Never Act On Tips From An Uninformed Source (Clients)
Don’t get me wrong, your respective client probably understands their industry/products/services better then you do. That said, there is a reason YOU are managing their pay-per-click. In many cases, they have tried and failed and have learned from their mistakes by hiring a professional. I will often cite this quote when educating a prospective client by Red Adair, “If you think it’s expensive to hire a professional to the job, wait until you hire an amateur.”
If one of your clients frequently calls you to complain about results, often times they just need someone to vent to and in some cases will give you bad advice because they are in a bad position. Remember, you are the Pro.
Any successful financial analyst will record all of their winning and losing trades. Documenting what you have done right and wrong will increase your efficiency as a domain expert and industry leader. Although taking notes can be tedious, I know it helped me when I first got started, and continues to ensure a positive cause and effect. Truthfully, I learned more by making mistakes then I have by winning. It wasn’t always pleasant when six o’clock rolled around and I was still taking notes on my workday, but I can promise it has made all the difference.
Exit And Escape
As I researched more about day trading and the stock market, I learned something new from almost every article I read, or every person I spoke with. The one thing they seemed to always have in common was an exit strategy. This note comes back to #3 in my list: create a set of flexible rules and reminders.
Believe it or not, not everything works forever. SEM is a mercurial industry, and it’s crucial to re-evaluate your strategy from time to time. Comparing one campaign’s performance this year to the same campaign’s performance last year, (though sometimes can be helpful in taking over an account) is really not always the best practice in any discipline. The fact is, markets change and fluctuate based on many factors. A perfect example, would be Amazon leaving Google’s search network. Last year, you may have been directly competing with the eCommerce giant with massive pockets. In the coming months you may have one less competitor in the SERPS.

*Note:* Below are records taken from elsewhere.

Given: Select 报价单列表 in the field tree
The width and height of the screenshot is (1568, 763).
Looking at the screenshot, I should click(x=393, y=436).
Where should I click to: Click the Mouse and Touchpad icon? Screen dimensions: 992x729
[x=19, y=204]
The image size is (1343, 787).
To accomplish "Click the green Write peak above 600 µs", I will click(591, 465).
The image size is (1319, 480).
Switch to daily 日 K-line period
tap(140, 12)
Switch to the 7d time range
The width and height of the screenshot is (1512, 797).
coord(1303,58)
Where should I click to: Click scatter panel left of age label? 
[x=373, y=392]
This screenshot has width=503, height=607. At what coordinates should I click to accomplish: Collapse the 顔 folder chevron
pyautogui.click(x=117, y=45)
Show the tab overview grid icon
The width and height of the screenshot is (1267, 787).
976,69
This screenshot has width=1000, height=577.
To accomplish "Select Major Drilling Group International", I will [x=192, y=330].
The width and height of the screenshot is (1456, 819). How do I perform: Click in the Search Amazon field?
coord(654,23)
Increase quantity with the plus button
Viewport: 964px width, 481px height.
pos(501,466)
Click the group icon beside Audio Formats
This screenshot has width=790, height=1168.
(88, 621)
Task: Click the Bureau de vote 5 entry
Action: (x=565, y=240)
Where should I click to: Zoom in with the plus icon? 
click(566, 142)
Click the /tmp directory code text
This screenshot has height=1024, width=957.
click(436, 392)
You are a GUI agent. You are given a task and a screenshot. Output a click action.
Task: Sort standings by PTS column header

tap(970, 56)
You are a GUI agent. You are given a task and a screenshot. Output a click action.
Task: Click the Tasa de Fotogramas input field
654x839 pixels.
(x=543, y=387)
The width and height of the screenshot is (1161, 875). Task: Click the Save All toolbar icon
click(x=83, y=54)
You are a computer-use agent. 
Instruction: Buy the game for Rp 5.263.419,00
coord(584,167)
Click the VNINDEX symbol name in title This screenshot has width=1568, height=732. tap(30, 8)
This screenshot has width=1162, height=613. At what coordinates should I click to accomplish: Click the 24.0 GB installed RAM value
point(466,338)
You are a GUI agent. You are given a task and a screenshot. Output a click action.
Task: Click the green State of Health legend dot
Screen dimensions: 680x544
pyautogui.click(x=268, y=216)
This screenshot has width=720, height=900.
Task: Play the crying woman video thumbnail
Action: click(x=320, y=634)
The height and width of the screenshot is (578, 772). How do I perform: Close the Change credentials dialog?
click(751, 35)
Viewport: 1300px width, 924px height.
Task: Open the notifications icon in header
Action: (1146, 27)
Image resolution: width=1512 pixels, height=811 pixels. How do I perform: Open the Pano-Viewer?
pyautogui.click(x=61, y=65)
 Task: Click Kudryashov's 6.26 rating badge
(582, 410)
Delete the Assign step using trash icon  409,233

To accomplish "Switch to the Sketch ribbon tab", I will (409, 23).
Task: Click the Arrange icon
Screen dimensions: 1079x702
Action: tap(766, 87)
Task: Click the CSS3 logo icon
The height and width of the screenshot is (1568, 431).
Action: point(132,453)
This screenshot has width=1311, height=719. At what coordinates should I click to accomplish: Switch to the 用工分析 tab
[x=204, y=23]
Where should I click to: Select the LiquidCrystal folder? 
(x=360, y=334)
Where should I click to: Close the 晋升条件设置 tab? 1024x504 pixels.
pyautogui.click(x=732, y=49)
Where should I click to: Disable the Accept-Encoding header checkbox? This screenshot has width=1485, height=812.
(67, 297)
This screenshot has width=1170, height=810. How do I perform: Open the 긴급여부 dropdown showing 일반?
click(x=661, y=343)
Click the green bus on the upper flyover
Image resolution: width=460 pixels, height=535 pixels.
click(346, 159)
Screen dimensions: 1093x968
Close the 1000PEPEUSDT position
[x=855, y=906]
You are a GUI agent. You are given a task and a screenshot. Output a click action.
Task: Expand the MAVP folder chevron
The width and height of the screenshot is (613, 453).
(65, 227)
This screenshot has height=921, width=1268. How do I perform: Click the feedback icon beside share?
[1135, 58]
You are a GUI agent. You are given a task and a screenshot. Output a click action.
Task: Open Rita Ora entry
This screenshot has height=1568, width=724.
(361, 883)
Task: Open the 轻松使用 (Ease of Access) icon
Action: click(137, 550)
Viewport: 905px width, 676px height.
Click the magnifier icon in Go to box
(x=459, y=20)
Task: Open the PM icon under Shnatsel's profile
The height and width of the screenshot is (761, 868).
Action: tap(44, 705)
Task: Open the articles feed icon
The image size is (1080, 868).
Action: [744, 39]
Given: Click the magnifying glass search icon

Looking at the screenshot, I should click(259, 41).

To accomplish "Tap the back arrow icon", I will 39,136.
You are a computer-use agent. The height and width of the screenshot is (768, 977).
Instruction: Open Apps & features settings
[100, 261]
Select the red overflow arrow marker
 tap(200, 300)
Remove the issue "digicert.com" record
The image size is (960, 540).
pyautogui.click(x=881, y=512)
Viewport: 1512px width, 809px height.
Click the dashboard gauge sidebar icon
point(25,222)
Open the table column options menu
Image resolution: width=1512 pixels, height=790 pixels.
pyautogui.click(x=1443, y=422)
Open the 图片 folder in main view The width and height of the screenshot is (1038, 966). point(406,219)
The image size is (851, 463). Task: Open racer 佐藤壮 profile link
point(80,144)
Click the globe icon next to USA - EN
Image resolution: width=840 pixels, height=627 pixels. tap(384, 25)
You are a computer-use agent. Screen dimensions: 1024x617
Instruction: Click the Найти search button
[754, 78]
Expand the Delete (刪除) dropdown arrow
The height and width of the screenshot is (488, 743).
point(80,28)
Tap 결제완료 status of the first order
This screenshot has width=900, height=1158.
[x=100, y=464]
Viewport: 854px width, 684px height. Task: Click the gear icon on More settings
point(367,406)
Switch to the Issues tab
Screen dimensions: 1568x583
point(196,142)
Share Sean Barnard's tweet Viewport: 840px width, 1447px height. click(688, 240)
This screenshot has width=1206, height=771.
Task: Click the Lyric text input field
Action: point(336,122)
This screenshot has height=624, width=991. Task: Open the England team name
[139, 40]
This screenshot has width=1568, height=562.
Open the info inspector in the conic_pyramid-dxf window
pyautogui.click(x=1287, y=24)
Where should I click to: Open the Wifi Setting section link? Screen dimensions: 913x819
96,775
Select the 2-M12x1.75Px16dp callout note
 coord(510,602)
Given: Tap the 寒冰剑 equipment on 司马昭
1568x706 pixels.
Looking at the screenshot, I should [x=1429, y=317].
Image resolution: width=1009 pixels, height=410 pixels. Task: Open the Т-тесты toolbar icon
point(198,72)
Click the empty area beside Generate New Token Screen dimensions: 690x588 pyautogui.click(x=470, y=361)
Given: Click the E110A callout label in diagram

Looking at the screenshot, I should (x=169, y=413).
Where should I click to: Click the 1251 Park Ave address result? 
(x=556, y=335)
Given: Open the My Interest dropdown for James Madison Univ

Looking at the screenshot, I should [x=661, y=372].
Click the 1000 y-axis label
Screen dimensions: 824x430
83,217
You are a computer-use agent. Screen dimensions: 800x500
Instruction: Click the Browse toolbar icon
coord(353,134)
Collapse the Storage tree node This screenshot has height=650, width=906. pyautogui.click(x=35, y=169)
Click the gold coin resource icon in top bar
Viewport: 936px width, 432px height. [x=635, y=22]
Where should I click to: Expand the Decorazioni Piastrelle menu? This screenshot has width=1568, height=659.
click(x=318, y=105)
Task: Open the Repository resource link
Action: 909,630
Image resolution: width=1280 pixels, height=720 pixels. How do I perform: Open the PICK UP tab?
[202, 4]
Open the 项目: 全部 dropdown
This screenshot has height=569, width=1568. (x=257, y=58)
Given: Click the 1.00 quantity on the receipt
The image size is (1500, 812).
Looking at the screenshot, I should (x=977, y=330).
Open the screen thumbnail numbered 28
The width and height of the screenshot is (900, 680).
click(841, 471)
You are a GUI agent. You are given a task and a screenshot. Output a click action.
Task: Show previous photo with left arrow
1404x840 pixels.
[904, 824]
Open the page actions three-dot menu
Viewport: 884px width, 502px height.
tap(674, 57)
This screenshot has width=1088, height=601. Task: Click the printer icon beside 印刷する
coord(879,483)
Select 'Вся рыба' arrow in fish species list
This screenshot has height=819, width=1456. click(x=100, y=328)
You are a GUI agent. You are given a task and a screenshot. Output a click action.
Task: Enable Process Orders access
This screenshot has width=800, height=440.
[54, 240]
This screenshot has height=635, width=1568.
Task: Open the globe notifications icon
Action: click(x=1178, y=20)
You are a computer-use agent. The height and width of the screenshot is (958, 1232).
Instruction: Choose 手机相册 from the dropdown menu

In conclusion, almost no one is born a PPC master. Except maybe (Avinash Kaushik). But with steady practice and hard work, you can count on a positive impact. Cause always shapes effect. The strategy I’ve devised was born from years of study, research and implementing over time on both successful and unsuccessful PPC campaigns. My mentors are the leaders in the space and have graciously imparted best practices that consistently produce strong ROI. Following these well researched techniques from the stock market will help you serve your clients and help them triumph in the online game.